OIeh karenanya, sebaiknya Anda harus menyimpan parfum di tempat yang tidak terlalu terekspos cahaya dan juga memiliki suhu yang cukup stabil. Sebagai contoh, pada lemari penyimpanan. Anda juga bisa untuk menyimpannya dalam kotaknya dan hanya mengeluarkan pada saat digunakan.
Selain cara memakai parfum yang benar, cara penyimpanan juga bisa berpengaruh terhadap aroma parfum dan ketahanannya. Sebab, formula parfum sangat sensitif sama perubahan suhu yang ekstrim, misalnya dari panas ke dingin.
Ketika terjadi perubahan suhu dengan cepat, maka akan terjadi reaksi kimia dalam parfum yang membuat ‘usia’ parfum tersebut jadi lebih pendek. Sebagai contoh, aroma citrus-nya jadi berubah lebih masam. Dalam kasus yang lain, aroma vanila bisa saja berubah jadi pahit dan patchouli berubah jadi tidak segar lagi. Sangat disayangkan, bukan?

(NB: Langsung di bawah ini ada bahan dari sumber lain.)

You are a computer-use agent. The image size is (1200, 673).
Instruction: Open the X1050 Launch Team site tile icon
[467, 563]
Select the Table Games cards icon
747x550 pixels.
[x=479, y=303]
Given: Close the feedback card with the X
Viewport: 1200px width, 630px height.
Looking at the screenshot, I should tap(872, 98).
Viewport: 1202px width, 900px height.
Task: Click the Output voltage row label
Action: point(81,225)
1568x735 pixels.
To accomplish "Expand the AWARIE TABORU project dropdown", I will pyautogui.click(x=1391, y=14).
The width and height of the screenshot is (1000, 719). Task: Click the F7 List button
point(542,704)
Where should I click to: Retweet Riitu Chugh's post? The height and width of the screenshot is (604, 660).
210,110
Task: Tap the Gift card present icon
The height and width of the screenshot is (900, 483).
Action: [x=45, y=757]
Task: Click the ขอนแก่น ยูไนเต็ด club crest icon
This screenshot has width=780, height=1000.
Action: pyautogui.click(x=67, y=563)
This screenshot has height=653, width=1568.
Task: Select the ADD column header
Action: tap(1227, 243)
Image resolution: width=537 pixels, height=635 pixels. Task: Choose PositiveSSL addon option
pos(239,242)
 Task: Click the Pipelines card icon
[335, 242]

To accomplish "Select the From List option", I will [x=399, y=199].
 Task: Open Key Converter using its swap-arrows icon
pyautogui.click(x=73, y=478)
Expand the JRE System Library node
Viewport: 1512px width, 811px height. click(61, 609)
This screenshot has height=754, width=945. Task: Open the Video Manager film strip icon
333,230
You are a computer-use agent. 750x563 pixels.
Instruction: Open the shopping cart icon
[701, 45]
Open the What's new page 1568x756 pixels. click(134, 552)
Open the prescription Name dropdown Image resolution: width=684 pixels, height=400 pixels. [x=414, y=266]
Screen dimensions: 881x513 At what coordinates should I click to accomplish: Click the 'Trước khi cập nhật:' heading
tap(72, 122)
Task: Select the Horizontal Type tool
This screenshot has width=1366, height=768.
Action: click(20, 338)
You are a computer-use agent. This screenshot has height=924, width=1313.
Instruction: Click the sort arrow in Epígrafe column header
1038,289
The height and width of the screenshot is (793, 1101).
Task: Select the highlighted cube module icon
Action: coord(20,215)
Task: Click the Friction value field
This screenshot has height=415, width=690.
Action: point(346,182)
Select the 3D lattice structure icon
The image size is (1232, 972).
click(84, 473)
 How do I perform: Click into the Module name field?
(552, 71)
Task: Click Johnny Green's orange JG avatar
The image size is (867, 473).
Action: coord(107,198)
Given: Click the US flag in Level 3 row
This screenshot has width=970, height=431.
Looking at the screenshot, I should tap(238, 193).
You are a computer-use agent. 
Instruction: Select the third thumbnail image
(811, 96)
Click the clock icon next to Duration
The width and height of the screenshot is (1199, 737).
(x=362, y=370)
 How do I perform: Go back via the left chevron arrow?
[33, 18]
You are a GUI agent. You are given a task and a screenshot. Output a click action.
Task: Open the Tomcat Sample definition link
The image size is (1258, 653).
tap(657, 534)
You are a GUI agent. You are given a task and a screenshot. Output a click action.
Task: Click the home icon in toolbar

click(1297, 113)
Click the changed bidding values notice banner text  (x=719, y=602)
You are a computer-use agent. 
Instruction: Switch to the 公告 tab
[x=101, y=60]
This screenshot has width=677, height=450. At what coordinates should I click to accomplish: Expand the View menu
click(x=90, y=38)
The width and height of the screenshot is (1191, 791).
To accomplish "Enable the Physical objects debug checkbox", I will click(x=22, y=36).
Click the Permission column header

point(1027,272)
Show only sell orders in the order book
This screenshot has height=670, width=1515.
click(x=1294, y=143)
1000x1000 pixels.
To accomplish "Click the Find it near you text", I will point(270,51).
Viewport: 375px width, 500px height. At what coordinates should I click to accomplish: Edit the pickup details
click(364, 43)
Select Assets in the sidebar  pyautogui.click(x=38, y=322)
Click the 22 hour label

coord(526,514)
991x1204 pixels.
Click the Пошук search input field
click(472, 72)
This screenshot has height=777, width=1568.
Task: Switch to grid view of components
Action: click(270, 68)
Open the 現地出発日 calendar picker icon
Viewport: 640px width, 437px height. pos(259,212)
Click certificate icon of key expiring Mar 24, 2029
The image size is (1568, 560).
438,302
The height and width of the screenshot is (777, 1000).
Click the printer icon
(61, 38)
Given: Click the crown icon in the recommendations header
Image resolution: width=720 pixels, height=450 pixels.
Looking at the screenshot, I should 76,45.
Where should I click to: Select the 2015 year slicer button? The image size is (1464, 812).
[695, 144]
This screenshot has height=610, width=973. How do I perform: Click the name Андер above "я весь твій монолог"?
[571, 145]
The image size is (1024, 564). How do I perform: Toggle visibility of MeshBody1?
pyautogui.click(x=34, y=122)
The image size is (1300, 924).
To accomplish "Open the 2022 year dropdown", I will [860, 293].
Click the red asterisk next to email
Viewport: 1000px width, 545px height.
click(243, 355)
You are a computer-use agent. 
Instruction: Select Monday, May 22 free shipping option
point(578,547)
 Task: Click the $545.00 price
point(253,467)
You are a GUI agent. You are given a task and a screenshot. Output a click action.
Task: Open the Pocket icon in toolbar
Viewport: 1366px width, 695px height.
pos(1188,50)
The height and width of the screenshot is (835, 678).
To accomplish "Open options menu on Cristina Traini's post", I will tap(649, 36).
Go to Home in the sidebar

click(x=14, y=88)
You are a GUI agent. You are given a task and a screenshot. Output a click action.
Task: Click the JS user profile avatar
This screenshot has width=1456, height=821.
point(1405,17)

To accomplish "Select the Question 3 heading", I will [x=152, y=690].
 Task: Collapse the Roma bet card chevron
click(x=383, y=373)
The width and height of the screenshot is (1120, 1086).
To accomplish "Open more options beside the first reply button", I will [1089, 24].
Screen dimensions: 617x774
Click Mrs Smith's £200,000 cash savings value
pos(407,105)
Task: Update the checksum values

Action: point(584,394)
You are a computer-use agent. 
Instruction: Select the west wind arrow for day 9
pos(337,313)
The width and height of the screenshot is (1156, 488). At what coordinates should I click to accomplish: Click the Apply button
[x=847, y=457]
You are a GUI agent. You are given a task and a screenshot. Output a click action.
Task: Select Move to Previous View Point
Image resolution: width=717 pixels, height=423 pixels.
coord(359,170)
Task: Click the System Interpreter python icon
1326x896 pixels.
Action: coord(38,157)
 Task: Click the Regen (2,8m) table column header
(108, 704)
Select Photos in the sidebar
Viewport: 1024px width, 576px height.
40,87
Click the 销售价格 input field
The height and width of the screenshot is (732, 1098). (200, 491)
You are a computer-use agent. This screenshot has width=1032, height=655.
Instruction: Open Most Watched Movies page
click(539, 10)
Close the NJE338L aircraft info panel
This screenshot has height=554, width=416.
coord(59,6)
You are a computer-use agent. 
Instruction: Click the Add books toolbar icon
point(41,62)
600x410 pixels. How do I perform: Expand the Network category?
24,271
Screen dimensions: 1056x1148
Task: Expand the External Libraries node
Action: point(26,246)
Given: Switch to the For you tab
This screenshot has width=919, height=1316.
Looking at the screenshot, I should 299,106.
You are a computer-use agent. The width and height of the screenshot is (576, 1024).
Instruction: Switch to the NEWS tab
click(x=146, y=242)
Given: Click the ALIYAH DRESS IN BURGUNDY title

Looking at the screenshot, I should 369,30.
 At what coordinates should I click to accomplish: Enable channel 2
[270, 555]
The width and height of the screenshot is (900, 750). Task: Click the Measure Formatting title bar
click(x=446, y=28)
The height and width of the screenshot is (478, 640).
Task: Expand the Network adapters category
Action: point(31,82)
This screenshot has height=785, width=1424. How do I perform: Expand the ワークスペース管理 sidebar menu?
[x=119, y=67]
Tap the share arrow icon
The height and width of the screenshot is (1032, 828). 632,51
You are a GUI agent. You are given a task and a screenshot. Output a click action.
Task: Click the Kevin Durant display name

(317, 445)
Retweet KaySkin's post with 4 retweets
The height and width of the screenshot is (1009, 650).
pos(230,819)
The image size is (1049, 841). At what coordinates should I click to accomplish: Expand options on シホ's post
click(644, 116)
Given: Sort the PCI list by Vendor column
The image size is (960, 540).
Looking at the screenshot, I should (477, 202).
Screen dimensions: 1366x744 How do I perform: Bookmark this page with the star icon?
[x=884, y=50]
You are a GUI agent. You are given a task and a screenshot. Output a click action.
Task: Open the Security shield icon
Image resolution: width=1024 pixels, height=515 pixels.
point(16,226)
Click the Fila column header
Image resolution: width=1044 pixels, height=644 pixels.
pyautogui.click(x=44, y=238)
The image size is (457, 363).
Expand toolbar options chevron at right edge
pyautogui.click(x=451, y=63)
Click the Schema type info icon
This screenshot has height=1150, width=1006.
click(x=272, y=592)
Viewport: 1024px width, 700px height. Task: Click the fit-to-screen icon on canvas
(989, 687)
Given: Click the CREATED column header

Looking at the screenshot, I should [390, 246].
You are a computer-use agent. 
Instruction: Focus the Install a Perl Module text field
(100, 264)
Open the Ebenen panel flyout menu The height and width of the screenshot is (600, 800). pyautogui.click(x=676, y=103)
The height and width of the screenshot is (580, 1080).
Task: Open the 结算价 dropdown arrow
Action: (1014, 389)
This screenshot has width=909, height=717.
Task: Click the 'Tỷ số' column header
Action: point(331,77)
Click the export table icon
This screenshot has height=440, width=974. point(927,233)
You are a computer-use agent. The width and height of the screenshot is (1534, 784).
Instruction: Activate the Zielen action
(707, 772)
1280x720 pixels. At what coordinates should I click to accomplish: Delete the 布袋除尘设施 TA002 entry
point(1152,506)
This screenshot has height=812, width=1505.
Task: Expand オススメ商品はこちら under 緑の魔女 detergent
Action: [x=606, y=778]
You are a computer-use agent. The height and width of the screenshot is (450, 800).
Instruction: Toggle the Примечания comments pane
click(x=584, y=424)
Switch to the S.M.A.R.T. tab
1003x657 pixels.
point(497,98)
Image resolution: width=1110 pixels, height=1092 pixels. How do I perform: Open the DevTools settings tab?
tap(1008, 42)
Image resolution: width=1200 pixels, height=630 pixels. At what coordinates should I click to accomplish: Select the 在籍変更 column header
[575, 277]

Tidak hanya suhu, faktor cahaya matahari juga dapat merusak komponen dalam parfum. Maka, suhu yang paling ideal untuk menyimpan parfum adalah suhu ruangan yang stabil. Dengan begitu, akan membuat parfum Anda awet.
Namun, sekali lagi ingat! Cara menggunakan parfum yang baik adalah menyemprotkannya di leher, pergelangan tangan, bagian dalam siku, dan bagian belakang lutut.